▸ **Problem**
Repeat the records given below in full, with no changes.

▸ **Records for this task**
---------------

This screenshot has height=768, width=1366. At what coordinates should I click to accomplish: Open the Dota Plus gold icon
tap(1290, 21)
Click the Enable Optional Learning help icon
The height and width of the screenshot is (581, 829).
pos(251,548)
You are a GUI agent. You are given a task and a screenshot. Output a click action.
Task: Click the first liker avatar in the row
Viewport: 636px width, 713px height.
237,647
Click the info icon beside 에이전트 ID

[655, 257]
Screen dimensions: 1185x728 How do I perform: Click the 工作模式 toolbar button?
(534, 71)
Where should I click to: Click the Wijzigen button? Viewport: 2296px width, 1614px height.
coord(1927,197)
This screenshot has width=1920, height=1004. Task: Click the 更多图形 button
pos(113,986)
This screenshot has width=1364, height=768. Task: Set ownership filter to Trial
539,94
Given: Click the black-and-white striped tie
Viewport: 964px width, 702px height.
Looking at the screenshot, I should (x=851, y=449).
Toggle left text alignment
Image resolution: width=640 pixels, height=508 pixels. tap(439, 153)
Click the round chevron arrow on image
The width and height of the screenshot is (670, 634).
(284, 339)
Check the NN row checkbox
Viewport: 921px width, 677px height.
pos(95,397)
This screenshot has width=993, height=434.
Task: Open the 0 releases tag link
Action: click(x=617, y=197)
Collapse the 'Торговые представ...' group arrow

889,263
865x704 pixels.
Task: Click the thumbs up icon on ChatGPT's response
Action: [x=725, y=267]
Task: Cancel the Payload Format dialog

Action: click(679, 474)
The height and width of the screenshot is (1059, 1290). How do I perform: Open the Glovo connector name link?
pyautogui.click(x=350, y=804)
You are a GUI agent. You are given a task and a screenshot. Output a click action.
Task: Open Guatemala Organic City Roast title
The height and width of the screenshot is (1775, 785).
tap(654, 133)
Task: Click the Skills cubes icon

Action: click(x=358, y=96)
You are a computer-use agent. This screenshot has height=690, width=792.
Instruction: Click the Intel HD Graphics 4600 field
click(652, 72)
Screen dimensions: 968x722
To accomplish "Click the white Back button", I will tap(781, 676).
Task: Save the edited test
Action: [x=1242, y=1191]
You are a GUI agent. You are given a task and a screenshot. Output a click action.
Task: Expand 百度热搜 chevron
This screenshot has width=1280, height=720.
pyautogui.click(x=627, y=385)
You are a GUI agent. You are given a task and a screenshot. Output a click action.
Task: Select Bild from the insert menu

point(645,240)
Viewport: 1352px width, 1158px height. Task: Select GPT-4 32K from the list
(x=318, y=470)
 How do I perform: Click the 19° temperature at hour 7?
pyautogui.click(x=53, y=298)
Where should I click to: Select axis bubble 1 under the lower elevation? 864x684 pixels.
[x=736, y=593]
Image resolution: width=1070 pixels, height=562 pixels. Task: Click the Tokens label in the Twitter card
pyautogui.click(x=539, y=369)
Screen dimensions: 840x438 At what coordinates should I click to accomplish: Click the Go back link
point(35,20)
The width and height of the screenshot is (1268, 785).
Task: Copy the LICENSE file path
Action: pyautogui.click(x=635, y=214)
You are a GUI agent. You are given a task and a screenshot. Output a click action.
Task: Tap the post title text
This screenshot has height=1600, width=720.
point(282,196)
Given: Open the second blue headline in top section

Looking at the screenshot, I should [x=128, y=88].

---------------

▸ **Answer box**
This screenshot has height=768, width=1366. At what coordinates should I click to accomplish: Open the Dota Plus gold icon
tap(1290, 21)
Click the Enable Optional Learning help icon
The height and width of the screenshot is (581, 829).
pos(251,548)
You are a GUI agent. You are given a task and a screenshot. Output a click action.
Task: Click the first liker avatar in the row
Viewport: 636px width, 713px height.
237,647
Click the info icon beside 에이전트 ID

[655, 257]
Screen dimensions: 1185x728 How do I perform: Click the 工作模式 toolbar button?
(534, 71)
Where should I click to: Click the Wijzigen button? Viewport: 2296px width, 1614px height.
coord(1927,197)
This screenshot has width=1920, height=1004. Task: Click the 更多图形 button
pos(113,986)
This screenshot has width=1364, height=768. Task: Set ownership filter to Trial
539,94
Given: Click the black-and-white striped tie
Viewport: 964px width, 702px height.
Looking at the screenshot, I should (x=851, y=449).
Toggle left text alignment
Image resolution: width=640 pixels, height=508 pixels. tap(439, 153)
Click the round chevron arrow on image
The width and height of the screenshot is (670, 634).
(284, 339)
Check the NN row checkbox
Viewport: 921px width, 677px height.
pos(95,397)
This screenshot has width=993, height=434.
Task: Open the 0 releases tag link
Action: click(x=617, y=197)
Collapse the 'Торговые представ...' group arrow

889,263
865x704 pixels.
Task: Click the thumbs up icon on ChatGPT's response
Action: [x=725, y=267]
Task: Cancel the Payload Format dialog

Action: click(679, 474)
The height and width of the screenshot is (1059, 1290). How do I perform: Open the Glovo connector name link?
pyautogui.click(x=350, y=804)
You are a GUI agent. You are given a task and a screenshot. Output a click action.
Task: Open Guatemala Organic City Roast title
The height and width of the screenshot is (1775, 785).
tap(654, 133)
Task: Click the Skills cubes icon

Action: click(x=358, y=96)
You are a computer-use agent. This screenshot has height=690, width=792.
Instruction: Click the Intel HD Graphics 4600 field
click(652, 72)
Screen dimensions: 968x722
To accomplish "Click the white Back button", I will tap(781, 676).
Task: Save the edited test
Action: [x=1242, y=1191]
You are a GUI agent. You are given a task and a screenshot. Output a click action.
Task: Expand 百度热搜 chevron
This screenshot has width=1280, height=720.
pyautogui.click(x=627, y=385)
You are a GUI agent. You are given a task and a screenshot. Output a click action.
Task: Select Bild from the insert menu

point(645,240)
Viewport: 1352px width, 1158px height. Task: Select GPT-4 32K from the list
(x=318, y=470)
 How do I perform: Click the 19° temperature at hour 7?
pyautogui.click(x=53, y=298)
Where should I click to: Select axis bubble 1 under the lower elevation? 864x684 pixels.
[x=736, y=593]
Image resolution: width=1070 pixels, height=562 pixels. Task: Click the Tokens label in the Twitter card
pyautogui.click(x=539, y=369)
Screen dimensions: 840x438 At what coordinates should I click to accomplish: Click the Go back link
point(35,20)
The width and height of the screenshot is (1268, 785).
Task: Copy the LICENSE file path
Action: pyautogui.click(x=635, y=214)
You are a GUI agent. You are given a task and a screenshot. Output a click action.
Task: Tap the post title text
This screenshot has height=1600, width=720.
point(282,196)
Given: Open the second blue headline in top section

Looking at the screenshot, I should [x=128, y=88].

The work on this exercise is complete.